Pinterest, the social image-sharing site known predominately for wedding planning and recipe dissemination, released its first transparency report on Friday. While the government – unsurprisingly – makes few requests of this most bubbly of social networks, the report seems to carry a broader message: If your company stores user data, the government is likely to ask for it at some point.
The company claims it received seven warrants, five subpoenas, and no other requests between July and December 2013. In all, government requests for user-data affected just 13 accounts.
Only United States law enforcement agencies made requests of Pinterest and among those, 11 of the 12 requests were made by state and local rather than federal agencies. California made four requests, Florida made two, Utah made two, and New York, Oregon, and Wisconsin each made one request.

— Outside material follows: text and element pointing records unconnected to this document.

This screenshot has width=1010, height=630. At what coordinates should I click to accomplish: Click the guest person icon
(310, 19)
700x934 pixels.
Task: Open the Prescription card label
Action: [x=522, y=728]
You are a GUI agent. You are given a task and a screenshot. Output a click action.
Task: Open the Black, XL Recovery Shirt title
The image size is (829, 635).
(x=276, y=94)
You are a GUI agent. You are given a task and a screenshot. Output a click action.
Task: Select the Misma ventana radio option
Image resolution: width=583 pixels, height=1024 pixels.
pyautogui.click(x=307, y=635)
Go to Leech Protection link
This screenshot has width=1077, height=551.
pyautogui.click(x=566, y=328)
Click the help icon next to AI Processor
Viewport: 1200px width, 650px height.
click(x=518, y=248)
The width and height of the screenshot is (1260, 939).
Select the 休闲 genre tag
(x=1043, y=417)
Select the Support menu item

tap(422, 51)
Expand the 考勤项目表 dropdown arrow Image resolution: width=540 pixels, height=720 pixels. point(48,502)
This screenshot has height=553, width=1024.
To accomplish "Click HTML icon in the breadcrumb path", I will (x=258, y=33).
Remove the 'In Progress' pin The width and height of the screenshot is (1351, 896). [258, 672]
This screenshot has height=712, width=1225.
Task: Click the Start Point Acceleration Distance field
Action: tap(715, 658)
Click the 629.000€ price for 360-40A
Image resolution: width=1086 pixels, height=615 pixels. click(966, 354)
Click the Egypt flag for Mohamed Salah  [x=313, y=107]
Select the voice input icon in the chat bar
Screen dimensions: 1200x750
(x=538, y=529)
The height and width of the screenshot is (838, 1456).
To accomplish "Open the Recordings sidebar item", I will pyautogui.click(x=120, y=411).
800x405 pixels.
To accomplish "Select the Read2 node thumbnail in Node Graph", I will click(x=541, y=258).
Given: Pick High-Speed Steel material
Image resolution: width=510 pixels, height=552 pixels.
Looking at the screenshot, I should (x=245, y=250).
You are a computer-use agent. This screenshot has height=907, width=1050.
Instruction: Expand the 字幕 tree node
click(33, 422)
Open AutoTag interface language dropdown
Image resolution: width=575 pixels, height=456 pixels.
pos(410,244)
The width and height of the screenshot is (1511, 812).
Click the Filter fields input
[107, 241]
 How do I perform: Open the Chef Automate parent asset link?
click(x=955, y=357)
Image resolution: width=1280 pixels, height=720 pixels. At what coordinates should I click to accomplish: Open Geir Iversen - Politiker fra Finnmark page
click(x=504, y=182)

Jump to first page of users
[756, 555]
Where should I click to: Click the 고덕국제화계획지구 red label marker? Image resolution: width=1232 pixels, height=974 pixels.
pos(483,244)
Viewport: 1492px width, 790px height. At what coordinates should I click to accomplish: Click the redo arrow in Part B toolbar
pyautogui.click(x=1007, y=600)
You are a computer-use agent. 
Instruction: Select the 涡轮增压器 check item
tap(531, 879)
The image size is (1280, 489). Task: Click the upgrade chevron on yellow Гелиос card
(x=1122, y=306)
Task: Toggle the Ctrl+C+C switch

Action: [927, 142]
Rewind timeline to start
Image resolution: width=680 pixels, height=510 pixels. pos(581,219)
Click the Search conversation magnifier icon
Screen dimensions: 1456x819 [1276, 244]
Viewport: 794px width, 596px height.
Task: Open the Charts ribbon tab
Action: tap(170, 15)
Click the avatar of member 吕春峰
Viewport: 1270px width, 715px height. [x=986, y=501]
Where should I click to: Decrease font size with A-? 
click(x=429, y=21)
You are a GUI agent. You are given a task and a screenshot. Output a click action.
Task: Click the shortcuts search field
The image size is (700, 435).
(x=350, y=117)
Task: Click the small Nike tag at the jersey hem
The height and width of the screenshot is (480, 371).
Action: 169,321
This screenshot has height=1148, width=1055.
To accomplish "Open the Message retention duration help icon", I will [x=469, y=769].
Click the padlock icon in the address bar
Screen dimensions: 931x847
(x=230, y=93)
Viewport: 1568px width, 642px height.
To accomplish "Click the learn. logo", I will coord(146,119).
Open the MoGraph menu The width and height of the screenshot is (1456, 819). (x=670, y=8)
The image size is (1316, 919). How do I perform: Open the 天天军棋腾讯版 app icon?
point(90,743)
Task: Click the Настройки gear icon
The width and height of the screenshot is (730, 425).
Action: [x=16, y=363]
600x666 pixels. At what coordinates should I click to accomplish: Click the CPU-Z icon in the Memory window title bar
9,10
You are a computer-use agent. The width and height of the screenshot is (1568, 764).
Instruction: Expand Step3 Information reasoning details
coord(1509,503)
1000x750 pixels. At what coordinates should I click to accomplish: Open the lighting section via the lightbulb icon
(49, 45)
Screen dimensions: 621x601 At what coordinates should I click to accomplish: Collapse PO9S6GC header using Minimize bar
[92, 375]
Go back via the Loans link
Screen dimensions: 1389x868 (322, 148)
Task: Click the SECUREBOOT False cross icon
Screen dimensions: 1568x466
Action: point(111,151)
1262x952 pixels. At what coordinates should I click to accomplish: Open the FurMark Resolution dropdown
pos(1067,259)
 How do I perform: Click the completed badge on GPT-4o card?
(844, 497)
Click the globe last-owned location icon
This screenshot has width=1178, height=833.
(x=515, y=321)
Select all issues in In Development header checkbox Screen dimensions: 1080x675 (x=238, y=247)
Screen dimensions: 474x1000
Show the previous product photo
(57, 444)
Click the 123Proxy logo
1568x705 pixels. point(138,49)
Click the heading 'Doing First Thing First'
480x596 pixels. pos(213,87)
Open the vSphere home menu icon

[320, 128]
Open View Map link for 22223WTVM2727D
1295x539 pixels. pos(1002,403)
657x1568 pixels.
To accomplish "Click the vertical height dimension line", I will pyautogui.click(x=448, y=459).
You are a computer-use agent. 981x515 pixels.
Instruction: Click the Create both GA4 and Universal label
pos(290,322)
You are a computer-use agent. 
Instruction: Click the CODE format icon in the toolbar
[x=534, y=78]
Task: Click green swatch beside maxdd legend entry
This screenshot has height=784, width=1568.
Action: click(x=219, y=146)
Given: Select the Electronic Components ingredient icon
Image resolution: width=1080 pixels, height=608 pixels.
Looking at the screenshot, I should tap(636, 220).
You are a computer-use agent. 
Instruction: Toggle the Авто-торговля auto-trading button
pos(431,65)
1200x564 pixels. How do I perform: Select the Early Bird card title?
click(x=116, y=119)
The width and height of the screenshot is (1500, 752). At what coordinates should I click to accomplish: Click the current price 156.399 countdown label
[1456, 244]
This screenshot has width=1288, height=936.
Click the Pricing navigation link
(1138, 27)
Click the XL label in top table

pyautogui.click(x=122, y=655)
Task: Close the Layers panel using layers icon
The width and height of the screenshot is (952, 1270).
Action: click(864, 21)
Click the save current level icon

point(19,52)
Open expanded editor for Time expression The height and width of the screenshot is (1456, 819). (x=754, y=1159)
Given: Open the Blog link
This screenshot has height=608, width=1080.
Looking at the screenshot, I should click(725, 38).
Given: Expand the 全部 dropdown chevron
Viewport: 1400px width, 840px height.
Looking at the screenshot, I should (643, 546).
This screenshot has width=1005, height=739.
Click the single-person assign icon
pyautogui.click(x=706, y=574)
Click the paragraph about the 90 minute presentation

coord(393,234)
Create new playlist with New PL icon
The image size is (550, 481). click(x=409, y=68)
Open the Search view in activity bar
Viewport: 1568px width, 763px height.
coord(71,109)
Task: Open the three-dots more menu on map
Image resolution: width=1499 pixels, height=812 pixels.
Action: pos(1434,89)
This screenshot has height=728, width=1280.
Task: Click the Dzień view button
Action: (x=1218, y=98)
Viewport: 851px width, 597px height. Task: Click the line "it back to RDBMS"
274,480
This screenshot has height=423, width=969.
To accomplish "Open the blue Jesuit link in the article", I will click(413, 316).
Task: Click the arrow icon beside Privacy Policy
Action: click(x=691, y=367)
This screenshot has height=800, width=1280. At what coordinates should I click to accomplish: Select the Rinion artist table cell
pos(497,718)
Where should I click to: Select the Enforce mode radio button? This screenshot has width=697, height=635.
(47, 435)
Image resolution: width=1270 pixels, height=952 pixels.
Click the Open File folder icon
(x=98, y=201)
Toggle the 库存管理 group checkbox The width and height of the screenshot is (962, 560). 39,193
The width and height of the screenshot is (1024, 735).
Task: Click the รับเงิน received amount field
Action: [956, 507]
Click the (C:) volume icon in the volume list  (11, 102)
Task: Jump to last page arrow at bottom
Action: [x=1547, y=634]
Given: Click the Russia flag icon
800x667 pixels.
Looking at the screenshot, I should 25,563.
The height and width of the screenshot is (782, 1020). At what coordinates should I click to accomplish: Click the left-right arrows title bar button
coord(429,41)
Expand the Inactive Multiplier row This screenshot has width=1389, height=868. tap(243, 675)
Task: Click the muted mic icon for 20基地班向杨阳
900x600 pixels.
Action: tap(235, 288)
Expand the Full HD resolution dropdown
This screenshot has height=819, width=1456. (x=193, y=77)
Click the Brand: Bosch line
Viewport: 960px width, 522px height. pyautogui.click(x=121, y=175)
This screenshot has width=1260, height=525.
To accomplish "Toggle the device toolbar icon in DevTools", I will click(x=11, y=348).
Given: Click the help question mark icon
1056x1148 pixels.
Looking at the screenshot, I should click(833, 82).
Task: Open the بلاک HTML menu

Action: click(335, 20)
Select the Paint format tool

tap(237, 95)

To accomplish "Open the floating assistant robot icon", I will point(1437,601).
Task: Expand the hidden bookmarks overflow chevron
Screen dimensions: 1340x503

Pinterest claims its policy is to notify its users when the government comes asking for their data unless they are prohibited by law to do so. Only in three cases was Pinterest prohibited from informing their users.
“Also,” the company says, “while the vast majority of requests are straightforward and routine, there are some occasions where we the nature, scope or content of the request is objectionable or defective in some way, in which case, we’ll reject the request.”
A quarterly breakdown in the report reveals that law enforcement requested user information more frequently in the third quarter than in the fourth.
Other notable transparency reports – like those of CloudFlare and Microsoft – paint a very different picture about the nature of law enforcement data requests.